* [DATA ROWS]
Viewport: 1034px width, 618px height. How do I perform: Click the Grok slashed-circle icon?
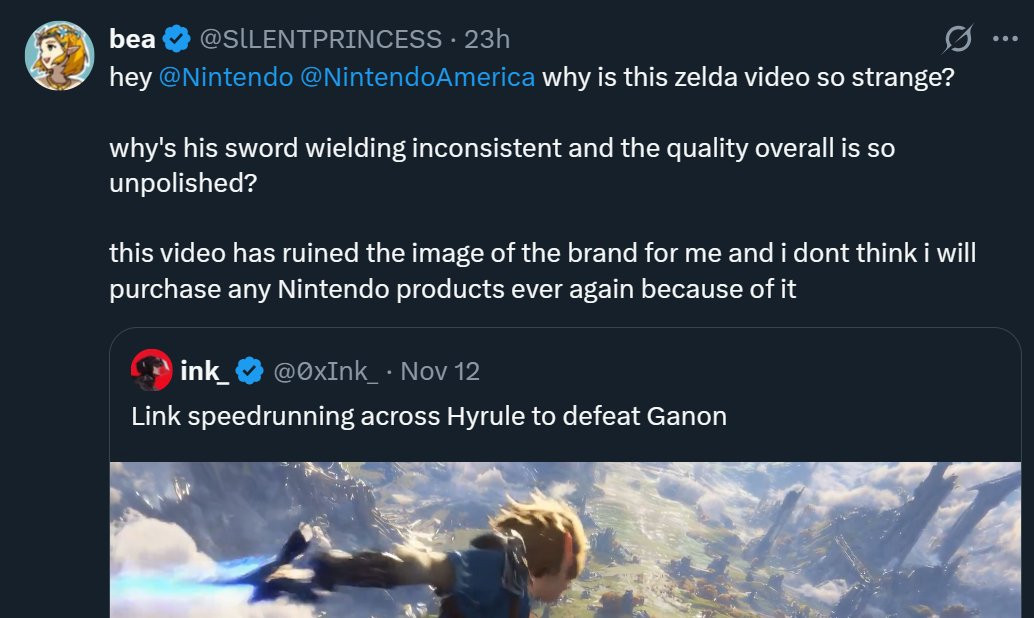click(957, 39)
...
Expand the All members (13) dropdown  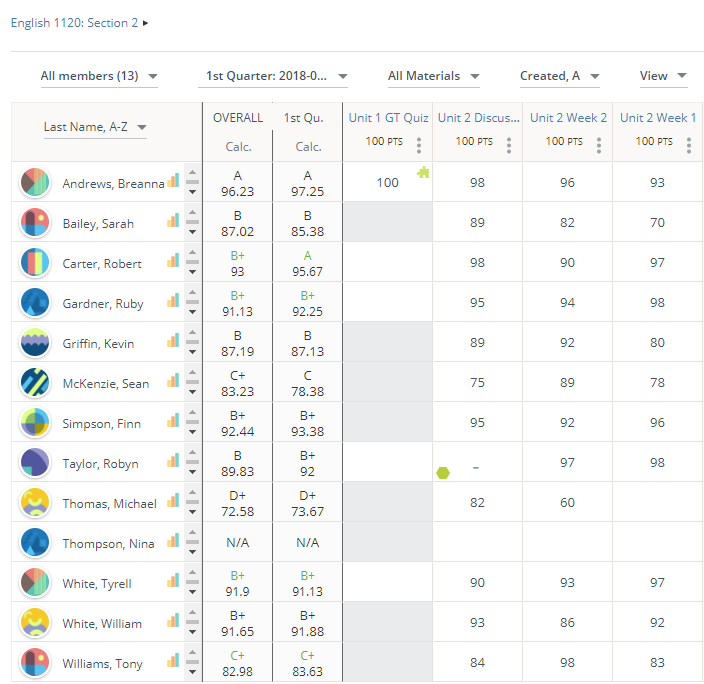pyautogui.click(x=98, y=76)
==
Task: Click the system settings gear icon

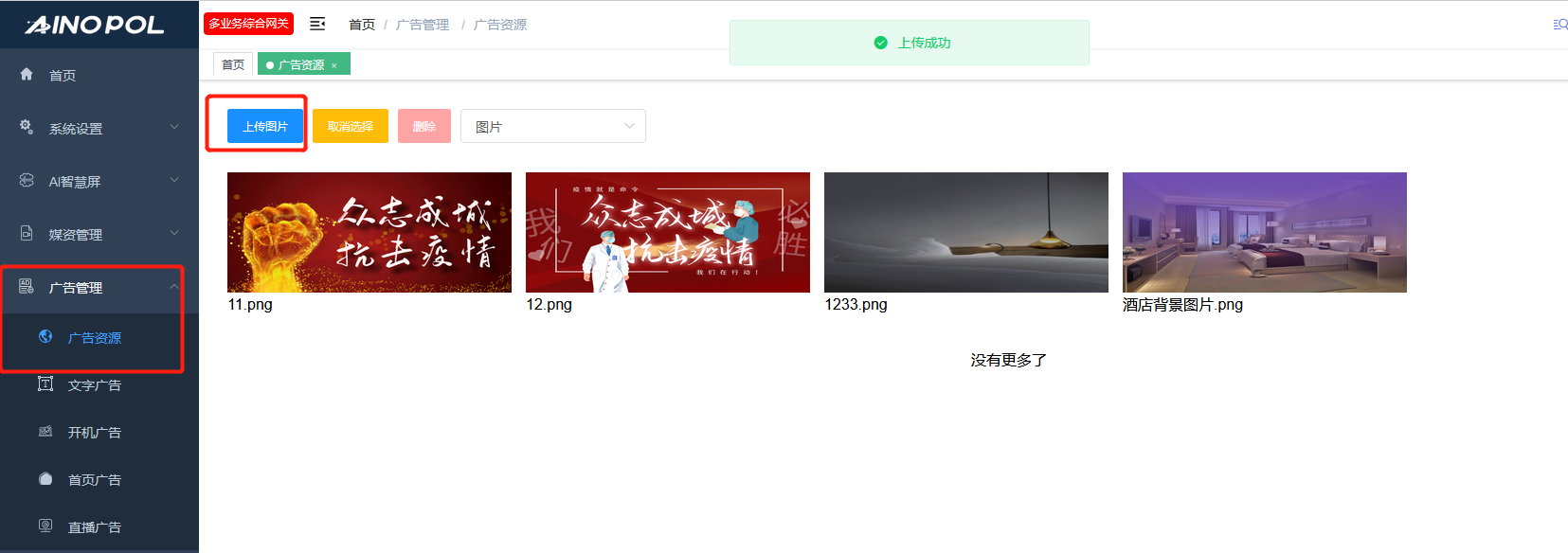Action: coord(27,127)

* [PROBLEM TO WORK ON]
Reproduce the material from the line containing "Viewport: 1034px width, 618px" up to and including the line containing "click(957, 39)", requests included, multiplying each coordinate in the answers by 1.85 and rounding to whole numbers, with halves rounded up. Return only those lines, and leave the pictures out.

* [WRITTEN ANSWER]
Viewport: 1034px width, 618px height. How do I perform: Click the Grok slashed-circle icon?
click(1770, 72)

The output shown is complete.